ICYMI for Lunch Wrap April 29

Hillgrove Resources (ASX:HGO) continues to ramp up production at its Kanmantoo underground copper mine in line with its ramp-up plan with output increasing from 589t in March to 719t in April.

Operational metrics in the processing plant continue to improve, with increases in plant throughput and copper recovery.

Upcoming commissioning of the regrind mill expected to further enhance recovery rates.

Miramar Resources (ASX:M2R) has secured Western Australian state government Exploration Incentive Scheme (EIS) funding for drilling to test its district-scale Bangemall project in the Gascoyne for Norilsk-style nickel, copper, cobalt and platinum group element mineralisation.

The co-funding will pay for half of the drill costs up to a cap of $180,000, validating the company’s exploration model.

Prior to drilling, M2R will complete heritage surveys where required and carry out systematic rock chip sampling.
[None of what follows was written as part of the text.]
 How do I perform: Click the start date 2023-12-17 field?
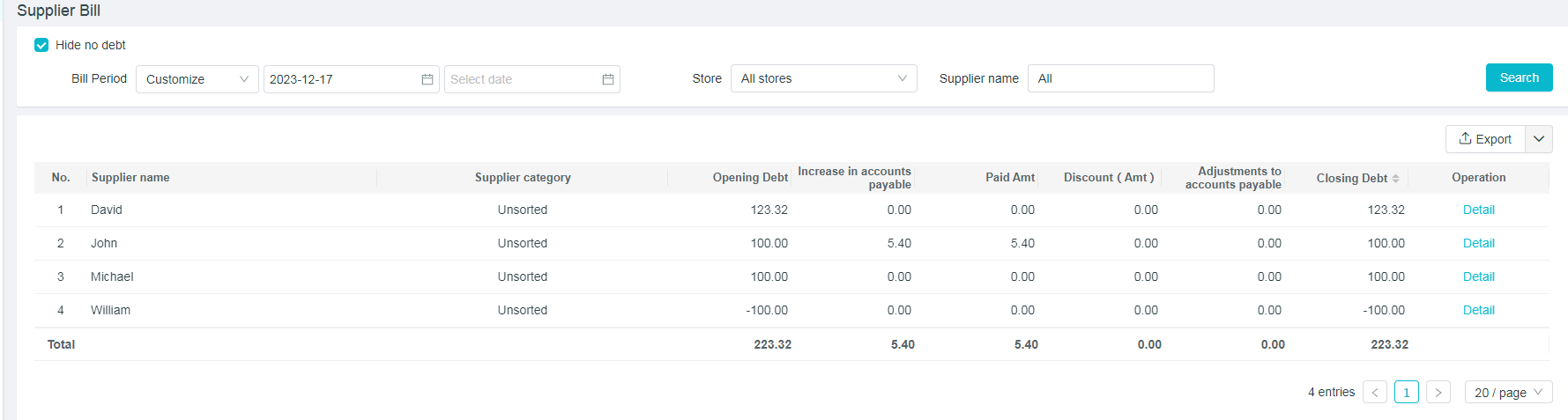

Strickland Metals (ASX:STK) is progressing exploration of its Yandal project in WA with assays pending for the first three diamond drill holes and an induced polarisation survey due to start imminently.

Reverse circulation diamond at the project within the prolific Yandal greenstone belt is continuing.

Assays are also awaited for two holes that were recently drilled at the company’s new Rogozna gold project in Serbia with further drilling expected to begin in June.

At Stockhead, we tell it like it is. While Hillgrove Resources, Miramar Resources and Strickland Metals are Stockhead advertiser, they did not sponsor this article.